WHAT YOU HAVE TO DO: Lines in which "flag" appears should be pulled from the data below.

INFORMATION SHOWN:

--*--

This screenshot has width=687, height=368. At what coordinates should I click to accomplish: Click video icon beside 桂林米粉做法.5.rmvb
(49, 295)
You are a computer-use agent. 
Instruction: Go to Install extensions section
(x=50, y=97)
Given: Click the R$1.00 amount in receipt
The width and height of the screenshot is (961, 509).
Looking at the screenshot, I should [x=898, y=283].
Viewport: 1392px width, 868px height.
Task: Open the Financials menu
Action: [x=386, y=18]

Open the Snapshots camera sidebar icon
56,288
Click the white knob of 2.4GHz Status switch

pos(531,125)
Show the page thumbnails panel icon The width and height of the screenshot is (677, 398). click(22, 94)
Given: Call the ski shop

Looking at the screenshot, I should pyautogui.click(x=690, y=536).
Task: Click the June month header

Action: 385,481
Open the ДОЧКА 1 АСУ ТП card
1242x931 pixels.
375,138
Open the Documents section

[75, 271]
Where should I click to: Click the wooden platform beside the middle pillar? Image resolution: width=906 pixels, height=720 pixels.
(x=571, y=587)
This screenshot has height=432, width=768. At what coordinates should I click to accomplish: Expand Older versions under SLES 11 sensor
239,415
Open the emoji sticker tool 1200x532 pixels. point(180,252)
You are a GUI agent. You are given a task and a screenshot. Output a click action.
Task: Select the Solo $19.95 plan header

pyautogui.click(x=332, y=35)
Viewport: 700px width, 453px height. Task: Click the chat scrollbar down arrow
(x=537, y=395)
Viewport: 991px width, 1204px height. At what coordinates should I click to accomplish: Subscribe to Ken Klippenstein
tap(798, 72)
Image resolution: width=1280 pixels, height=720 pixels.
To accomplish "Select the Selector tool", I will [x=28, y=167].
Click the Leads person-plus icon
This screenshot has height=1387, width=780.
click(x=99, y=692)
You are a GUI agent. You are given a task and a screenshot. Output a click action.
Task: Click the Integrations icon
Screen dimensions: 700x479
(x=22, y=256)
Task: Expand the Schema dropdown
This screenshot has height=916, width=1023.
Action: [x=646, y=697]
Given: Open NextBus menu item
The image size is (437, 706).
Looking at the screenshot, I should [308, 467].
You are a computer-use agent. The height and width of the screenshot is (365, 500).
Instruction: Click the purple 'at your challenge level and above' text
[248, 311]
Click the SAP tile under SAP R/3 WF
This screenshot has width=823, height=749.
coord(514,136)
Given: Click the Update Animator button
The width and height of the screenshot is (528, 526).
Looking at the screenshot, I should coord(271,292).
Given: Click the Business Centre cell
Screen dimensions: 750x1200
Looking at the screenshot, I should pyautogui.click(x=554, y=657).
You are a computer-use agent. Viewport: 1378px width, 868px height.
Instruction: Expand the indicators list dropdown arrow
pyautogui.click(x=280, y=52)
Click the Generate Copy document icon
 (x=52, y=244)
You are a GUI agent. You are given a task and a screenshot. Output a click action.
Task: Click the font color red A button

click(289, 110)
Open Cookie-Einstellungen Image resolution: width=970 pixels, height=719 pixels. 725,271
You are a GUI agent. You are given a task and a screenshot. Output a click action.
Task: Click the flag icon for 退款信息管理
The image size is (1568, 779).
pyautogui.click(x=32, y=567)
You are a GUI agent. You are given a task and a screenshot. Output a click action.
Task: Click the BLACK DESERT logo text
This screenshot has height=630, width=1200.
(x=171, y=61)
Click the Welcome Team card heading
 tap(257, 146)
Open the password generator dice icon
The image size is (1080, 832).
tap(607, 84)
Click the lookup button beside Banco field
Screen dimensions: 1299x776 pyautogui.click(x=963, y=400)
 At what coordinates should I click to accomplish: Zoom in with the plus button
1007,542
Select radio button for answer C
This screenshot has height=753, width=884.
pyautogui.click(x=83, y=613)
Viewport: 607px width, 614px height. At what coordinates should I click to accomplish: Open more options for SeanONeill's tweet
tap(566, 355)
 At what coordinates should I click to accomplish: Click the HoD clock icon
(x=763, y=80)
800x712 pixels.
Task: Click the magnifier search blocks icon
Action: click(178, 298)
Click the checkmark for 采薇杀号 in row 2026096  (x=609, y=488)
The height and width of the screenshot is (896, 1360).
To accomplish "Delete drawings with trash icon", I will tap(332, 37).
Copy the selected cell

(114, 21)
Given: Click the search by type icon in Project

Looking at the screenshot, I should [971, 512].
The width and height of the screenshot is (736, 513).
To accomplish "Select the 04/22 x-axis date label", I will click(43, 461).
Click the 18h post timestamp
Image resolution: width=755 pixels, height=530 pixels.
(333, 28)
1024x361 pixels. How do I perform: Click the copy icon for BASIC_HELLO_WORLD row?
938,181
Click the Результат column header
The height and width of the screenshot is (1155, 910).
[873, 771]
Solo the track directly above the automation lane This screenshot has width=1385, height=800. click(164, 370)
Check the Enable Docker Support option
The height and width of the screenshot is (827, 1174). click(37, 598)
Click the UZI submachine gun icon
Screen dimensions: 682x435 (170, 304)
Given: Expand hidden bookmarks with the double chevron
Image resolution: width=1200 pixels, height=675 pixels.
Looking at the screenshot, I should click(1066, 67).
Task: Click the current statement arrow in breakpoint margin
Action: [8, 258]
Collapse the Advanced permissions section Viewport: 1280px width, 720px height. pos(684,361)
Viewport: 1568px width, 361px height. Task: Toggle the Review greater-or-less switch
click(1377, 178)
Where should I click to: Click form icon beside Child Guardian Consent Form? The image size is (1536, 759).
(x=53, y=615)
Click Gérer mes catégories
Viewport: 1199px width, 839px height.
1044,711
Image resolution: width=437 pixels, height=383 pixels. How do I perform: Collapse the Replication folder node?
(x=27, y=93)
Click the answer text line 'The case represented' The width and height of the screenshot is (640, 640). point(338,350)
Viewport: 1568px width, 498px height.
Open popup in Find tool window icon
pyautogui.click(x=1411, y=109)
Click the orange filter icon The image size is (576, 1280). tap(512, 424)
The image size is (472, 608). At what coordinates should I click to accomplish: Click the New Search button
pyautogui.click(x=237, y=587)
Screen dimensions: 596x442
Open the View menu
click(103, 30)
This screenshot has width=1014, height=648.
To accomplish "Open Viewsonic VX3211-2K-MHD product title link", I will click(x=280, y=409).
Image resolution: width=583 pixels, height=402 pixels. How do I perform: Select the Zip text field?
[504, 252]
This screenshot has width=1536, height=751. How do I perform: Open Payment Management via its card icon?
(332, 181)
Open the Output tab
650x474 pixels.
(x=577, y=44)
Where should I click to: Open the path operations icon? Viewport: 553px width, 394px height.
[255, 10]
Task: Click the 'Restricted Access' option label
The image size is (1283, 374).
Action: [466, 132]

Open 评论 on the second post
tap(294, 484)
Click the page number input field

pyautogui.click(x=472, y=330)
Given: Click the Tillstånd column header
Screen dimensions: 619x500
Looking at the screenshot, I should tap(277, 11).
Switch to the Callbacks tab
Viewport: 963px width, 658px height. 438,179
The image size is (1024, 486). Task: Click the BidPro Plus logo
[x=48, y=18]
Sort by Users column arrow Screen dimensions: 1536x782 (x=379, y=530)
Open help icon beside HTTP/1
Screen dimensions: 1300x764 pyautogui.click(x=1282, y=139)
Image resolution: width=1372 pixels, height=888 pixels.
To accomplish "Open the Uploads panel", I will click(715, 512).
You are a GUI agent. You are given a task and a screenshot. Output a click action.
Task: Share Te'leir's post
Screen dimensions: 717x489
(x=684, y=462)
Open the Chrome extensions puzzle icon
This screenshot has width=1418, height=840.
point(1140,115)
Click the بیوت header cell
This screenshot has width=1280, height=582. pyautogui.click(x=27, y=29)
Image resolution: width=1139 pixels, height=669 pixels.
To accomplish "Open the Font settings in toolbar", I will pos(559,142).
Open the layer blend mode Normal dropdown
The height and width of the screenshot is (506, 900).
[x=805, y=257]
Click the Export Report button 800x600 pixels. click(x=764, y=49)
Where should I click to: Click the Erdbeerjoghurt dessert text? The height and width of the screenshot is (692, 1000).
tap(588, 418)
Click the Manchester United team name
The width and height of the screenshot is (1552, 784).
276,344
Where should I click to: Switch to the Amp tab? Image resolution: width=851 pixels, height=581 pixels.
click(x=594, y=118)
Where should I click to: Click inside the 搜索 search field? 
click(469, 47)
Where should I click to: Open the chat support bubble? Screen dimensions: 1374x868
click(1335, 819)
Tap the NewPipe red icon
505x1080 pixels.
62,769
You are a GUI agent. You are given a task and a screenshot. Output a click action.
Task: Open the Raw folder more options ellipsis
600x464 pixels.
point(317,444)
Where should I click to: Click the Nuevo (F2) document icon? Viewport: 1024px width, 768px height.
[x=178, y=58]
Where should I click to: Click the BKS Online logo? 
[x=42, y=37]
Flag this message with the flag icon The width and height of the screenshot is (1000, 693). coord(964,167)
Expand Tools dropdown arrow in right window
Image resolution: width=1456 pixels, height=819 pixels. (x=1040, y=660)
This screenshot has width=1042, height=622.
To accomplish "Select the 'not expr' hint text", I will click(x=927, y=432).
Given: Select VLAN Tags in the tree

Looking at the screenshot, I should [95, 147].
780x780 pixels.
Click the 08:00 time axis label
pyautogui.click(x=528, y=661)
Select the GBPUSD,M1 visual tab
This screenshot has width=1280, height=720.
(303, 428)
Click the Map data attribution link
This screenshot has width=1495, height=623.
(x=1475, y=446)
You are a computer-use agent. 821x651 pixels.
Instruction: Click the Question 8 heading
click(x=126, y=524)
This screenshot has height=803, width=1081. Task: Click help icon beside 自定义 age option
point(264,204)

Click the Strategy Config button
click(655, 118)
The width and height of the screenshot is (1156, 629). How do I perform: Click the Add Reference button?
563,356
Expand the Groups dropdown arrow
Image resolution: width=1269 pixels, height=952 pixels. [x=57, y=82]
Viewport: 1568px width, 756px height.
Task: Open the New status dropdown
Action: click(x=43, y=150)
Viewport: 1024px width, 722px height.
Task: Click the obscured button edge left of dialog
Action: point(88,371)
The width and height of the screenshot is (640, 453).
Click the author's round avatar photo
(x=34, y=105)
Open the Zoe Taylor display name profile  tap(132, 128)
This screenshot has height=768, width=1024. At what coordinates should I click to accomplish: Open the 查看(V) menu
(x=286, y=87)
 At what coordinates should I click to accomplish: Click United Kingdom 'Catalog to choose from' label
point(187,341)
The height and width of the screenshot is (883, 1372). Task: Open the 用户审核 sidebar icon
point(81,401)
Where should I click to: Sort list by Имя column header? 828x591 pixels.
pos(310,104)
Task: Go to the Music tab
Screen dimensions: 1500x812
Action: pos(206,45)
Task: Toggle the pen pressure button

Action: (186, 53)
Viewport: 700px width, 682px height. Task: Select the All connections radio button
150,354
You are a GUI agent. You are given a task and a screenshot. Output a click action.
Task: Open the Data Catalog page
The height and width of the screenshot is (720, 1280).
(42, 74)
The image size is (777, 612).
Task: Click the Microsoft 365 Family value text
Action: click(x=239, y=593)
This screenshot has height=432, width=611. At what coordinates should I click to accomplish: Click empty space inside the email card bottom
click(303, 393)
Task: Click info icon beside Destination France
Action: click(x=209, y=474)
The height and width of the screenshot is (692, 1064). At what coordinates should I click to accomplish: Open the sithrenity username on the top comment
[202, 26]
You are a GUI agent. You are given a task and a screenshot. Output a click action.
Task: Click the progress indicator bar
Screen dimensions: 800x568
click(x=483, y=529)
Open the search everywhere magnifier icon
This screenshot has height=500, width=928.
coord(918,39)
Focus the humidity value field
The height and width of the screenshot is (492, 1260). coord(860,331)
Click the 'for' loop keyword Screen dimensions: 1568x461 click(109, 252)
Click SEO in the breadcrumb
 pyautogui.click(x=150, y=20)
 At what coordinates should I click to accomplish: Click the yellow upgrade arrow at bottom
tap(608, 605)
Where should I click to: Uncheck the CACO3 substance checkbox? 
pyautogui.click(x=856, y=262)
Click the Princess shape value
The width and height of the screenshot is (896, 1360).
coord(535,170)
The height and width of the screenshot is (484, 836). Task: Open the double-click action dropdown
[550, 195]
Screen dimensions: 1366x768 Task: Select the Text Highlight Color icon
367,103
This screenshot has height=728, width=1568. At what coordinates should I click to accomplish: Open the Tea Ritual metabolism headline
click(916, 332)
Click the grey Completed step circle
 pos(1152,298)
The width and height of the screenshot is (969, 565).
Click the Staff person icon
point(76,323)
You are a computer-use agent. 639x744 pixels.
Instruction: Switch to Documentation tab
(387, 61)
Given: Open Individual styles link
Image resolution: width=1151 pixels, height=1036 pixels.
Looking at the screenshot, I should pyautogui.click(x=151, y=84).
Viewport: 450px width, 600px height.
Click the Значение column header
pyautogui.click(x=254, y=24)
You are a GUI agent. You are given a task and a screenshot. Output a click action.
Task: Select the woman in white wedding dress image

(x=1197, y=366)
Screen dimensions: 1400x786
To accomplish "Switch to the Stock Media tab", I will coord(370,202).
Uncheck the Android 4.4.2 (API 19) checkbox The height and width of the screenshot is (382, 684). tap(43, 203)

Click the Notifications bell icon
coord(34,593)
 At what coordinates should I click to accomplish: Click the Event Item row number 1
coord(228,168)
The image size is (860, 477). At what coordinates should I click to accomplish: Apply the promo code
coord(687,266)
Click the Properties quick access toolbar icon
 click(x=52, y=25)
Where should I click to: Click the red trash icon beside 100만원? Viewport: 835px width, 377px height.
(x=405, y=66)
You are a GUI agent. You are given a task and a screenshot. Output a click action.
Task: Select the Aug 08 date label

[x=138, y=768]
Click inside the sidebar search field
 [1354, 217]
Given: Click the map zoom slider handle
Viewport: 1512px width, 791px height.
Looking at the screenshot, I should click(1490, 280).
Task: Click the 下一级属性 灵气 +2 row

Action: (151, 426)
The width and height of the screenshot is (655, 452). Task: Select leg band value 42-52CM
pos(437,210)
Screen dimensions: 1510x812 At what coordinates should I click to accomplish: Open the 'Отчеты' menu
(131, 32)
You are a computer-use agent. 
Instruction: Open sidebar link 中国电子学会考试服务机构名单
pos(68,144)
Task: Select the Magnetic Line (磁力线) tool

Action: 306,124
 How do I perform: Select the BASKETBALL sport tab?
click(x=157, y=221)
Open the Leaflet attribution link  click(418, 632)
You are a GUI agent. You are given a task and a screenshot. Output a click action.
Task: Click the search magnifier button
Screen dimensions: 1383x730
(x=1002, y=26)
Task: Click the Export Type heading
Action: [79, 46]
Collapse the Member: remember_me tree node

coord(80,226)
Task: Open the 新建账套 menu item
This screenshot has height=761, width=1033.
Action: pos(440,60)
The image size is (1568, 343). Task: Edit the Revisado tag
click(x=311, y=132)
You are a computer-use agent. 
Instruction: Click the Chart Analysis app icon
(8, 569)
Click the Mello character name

--*--

SOLUTION:
Task: Click the flag icon for 退款信息管理
Flag this message with the flag icon The width and height of the screenshot is (1000, 693). coord(964,167)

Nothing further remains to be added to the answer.